Моя любовь к лошади все же требует постоянной близости с нею, постоянного контакта, обучения ее и работы с ней. К тому же я примером воспитанных мною лошадей доказываю, что лошадь – гениальное существо с высочайшим интеллектом, благородное и способное к особым отношениям с человеком без всякого железа, без всякого насилия – так что прекращение этой деятельности, абсолютно революционной и абсолютно необходимой для полной гуманизации отношения человека к лошади, было бы прежде всего преступлением перед лошадью.
Сложные элементы От эколь необходимы, ибо необходимо доказательство готовности лошади к добровольному исполнению элементов любой сложности. К тому же право выбора – делать или не делать – остается за лошадью. У меня нет болевых или силовых средств воздействия на нее. Мои лошади свободны. И свою свободу и право выбора они сохраняют за собой всегда.
– В России огромное количество ужасных конюшен, где заживо гниют лошади. Покатушечники... Есть ли у автора фильма план действий, как с этим бороться? Как депутат Государственной Думы Вы что-либо делаете в этом направлении?
– Конюшни... Слышали о недавнем пожаре в Питере, в котором погибло несколько лошадей? Кто видел хоть раз это сооружение, понимал, что там ничего, кроме пожара и массовой гибели лошадей быть не может. Но трагедии бы не было, если бы владельцы лошадей, увидев помойку, в которую они «ставят» тех, кого якобы любят, развернулись бы и отказались вставать в конюшню-концлагерь, конюшню-помойку, огнеопасную, как стог сена. Не верю, что хозяйка надевала им какие-то волшебные очки, которые позволяли не замечать дикой аварийности здания, куда они на 23 часа в сутки запирали лошадей. А им было плевать, им самим было удобно, расположение такое замечательное, метро рядом и т.д. И по барабану было, что условия запредельные, что своих лошадей они обрекают – ради собственного удобства – на болезни, грязь, духоту, тесноту, вонь и в конце концов смерть либо в огне, либо под обломками сгнившей крыши. Нет чтобы поставить туда, где чистота, воздух, поля, каменные стены и трехметровый проходЕ Не-ет, ездить далеко к любимой лошадке.

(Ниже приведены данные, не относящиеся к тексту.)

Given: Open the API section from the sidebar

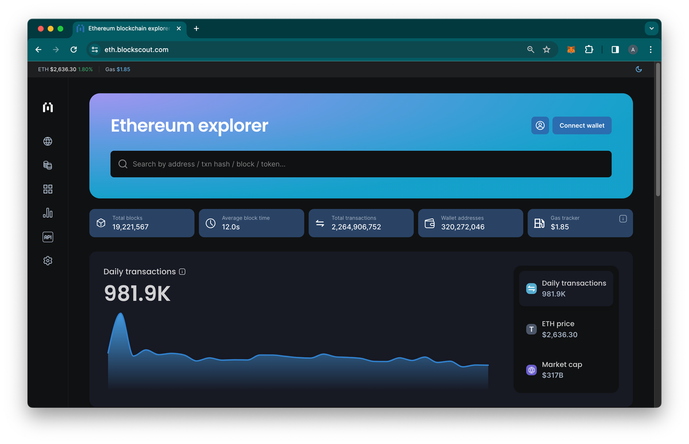Looking at the screenshot, I should point(48,237).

Так что конюшни у нас такие же, как конники. Рынок, извините, не требует конюшен иного качества, чем та, что сгорела в Петербурге. Сюсюкающим про лошадок конникам – конюшни иного качества не требуются. Так что будем дальше жить в дерьме.
Покатушечники... Нет такой породы лошадей – «городская прокатная». Убитая и переломанная в спорте, на бегах, в скачках – лошадь обесценивается настолько, что покупка ее становится рентабельной для городских покатушечников. Не ломайте лошадей ради розеточек в спорте – они и не будут стоить по двести долларов, а лошадь ценой уже хотя бы в тысячу для покатушечников нерентабельна, они ее «отбивать» три года будут. Да и удавятся купить.
Любите свою лошадь, берегите ее, не ломайте – не будет покатушечников. Все, что происходит в России на тему лошадей, – дикарство и бред. Законодательно регулировать дикарство и бред невозможно.